To technically achieve this, the device will use a wifi chip to listen for probe requests from nearby wifi-devices (we assume to be closely correlated with the number of people). It will use a radio chip to mesh network with other nearby devices at other bus stops. For power the device will use a solar cell and Li-Ion battery.
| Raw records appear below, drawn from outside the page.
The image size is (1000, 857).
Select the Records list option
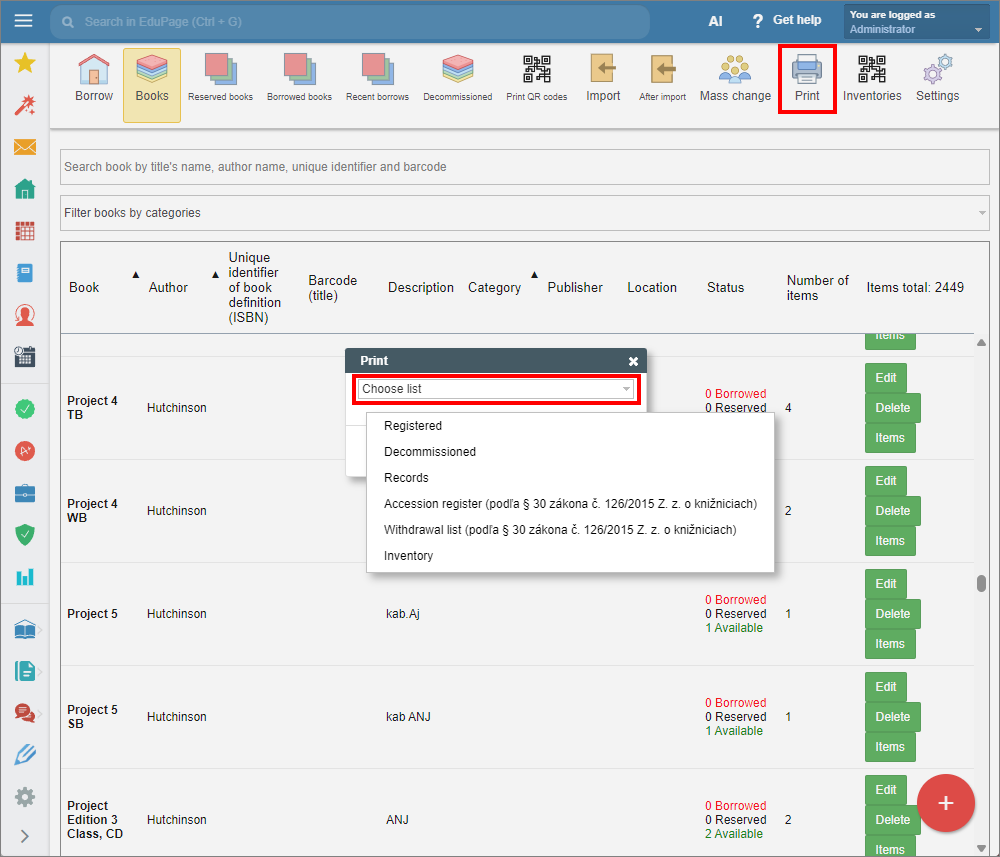pyautogui.click(x=406, y=478)
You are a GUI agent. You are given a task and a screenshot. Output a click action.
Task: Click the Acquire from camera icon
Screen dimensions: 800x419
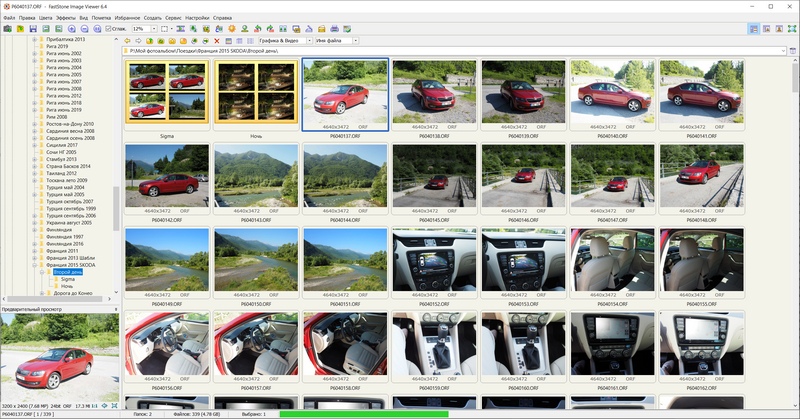7,29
With the existing mesh network, we also are considering hosting wifi at each deployed location. This might include media, advertisements, localized wifi (restricted to bus stops), weather forecasts, and much more.

# Solution Components

## Wifi Chip

- esp8266 to wake periodically and listen for wifi probe requests.

## Radio chip

- NRF24L01 chip to connect to nearby devices and send/receive data.

## Microcontroller

- Microcontroller (Atmel atmega328) to control the RF chip and the wifi chip. It also manages the caching and sending of data. After further research we may not need this microcontroller. We will attempt to use just the ens86606 chip and if we cannot successfully use the SPI interface, we will use the atmega as a middleman.

## Power Subsystem

- Solar panel that will convert solar power to electrical power

- Power regulator chip in charge of taking the power from the solar panel and charging a small battery with it

- Small Li-Ion battery to act as a buffer for shady moments and rainy days

## Software and Server

- Backend api to receive and store data in mongodb or mysql database

- Data visualization frontend

- Machine learning predictions (using LSTM model)

# Criteria for Success

- Successfully collect an accurate measurement of number of people at bus stops

- Use data to determine optimized bus deployment schedules.
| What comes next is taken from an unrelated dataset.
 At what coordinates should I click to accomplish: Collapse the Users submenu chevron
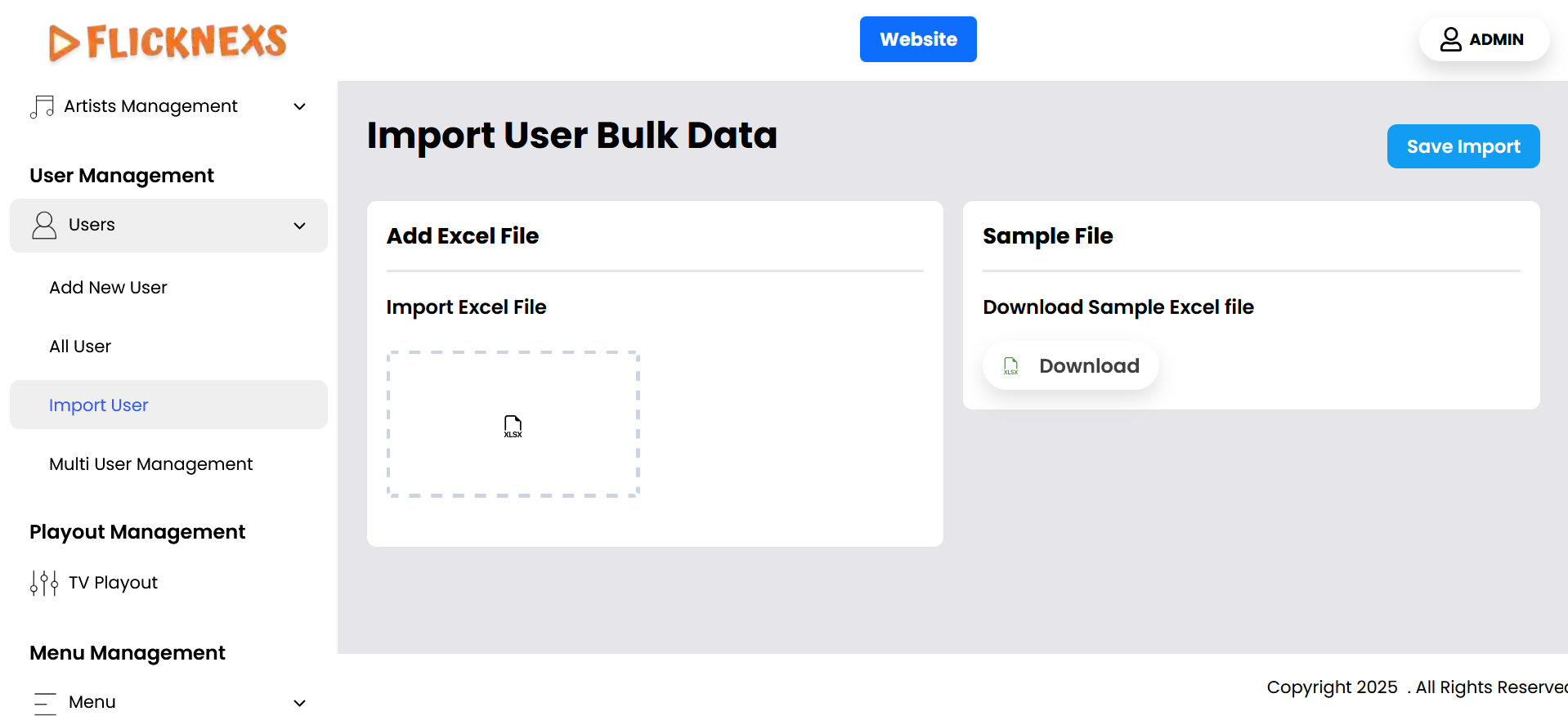tap(300, 226)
- Use data to provide useful visualizations.

# Ethics and Safety

It is important to take into consideration the privacy aspect of users when collecting unique device tokens. We will make sure to follow the existing ethics guidelines established by IEEE and ACM.

There are several potential issues that might arise under very specific conditions: High temperature and harsh environment factors may make the Li-Ion batteries explode. Rainy or moist environments may lead to short-circuiting of the device.

We plan to address all these issues upon our project proposal.

# Competitors

https://www.accuware.com/products/locate-wifi-devices/

Accuware currently has a device that helps locate wifi devices. However our devices will be tailored for bus stops and the data will be formatted in a the most productive ways from the perspective of bus companies.